The inventors of the present invention have for the first time determined that the agonist of the tole-like receptor 3 has excellent efficacy for preventing and treating skin inflammation.

Specifically, in the examples of the present invention, 8-week-old female C57BL / 6 mice were divided into four groups (normal control group: IMQ (inflammation regulator) treated group (IMQ + DW) (IMQ + poly (I: C) + isoAb) treated with poly (I: C) and anti-PD- (I: C) + anti-PD-L1 Ab), and the severity of skin inflammation was assessed using PASI scores. In the iso Ab group, skin irritation was significantly suppressed in both erythema, sclerosis and thickness, and weight loss was the least in weight change. After 6 days of experiment, body weight was recovered to a similar degree to that of normal control (Figs. 1 and 2).

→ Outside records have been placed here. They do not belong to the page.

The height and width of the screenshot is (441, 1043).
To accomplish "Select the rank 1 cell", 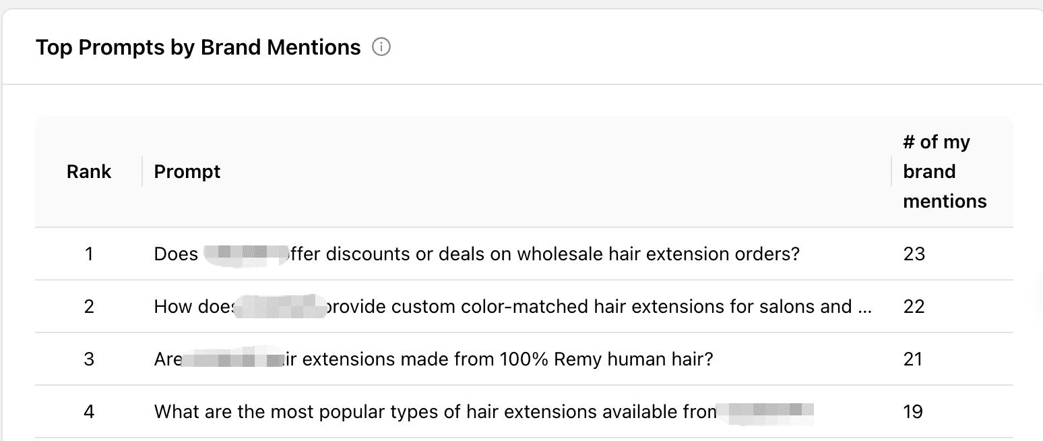I will 89,254.
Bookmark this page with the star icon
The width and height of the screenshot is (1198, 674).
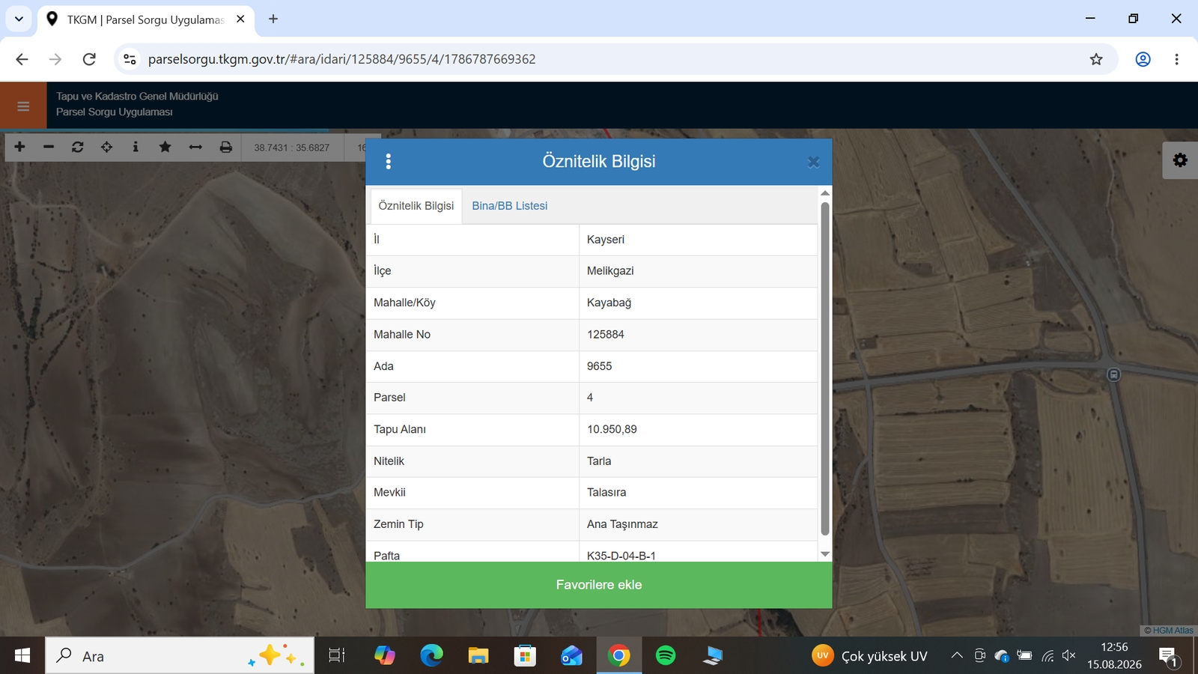[1096, 59]
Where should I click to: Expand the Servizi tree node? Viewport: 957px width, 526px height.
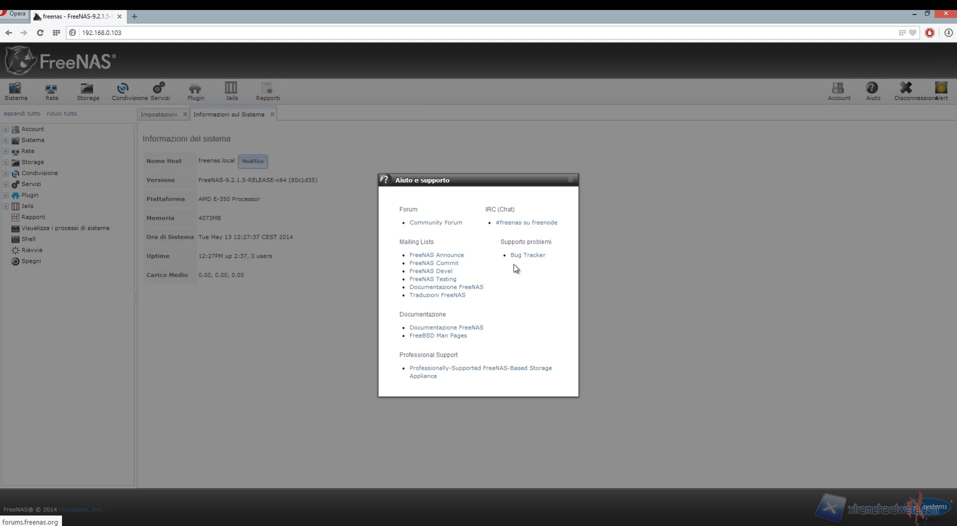click(6, 184)
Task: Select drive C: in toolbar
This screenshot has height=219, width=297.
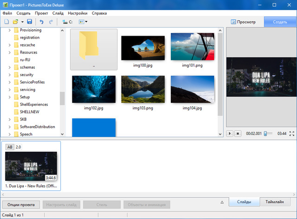Action: pyautogui.click(x=67, y=22)
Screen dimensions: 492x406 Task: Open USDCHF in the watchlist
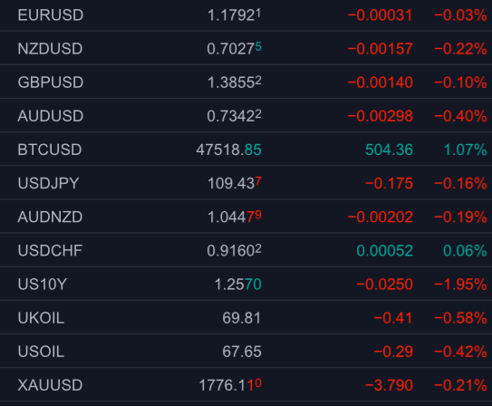pyautogui.click(x=246, y=250)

The agonists of the toll-like receptor 3 of the present invention have the effect of increasing the expression of PD-L1 in keratinocytes.

As used herein, the term " PD-L1 " is abbreviated as Programmed death-ligand 1, PD-L1 is known as a type 1 transmembrane protein of about 40 kDa, and is also called CD274 or B7-H1. PD-L1 is known to play an important role in suppressing and controlling the immune system in the event of pregnancy, tissue allografts, or diseases such as autoimmune diseases or hepatitis.

(I: C) and the isotype control group Ab (IMC) after treatment with IMQ were administered to a group of four 8 week old female C57BL / 6 mice (normal control; IMQ (IMQ + poly (I: C) + isoAb) and IMQ + poly (I: C) and anti-PD- anti-PD-L1 Ab) was prepared, and then PD-L1 was detected by flow cytometry.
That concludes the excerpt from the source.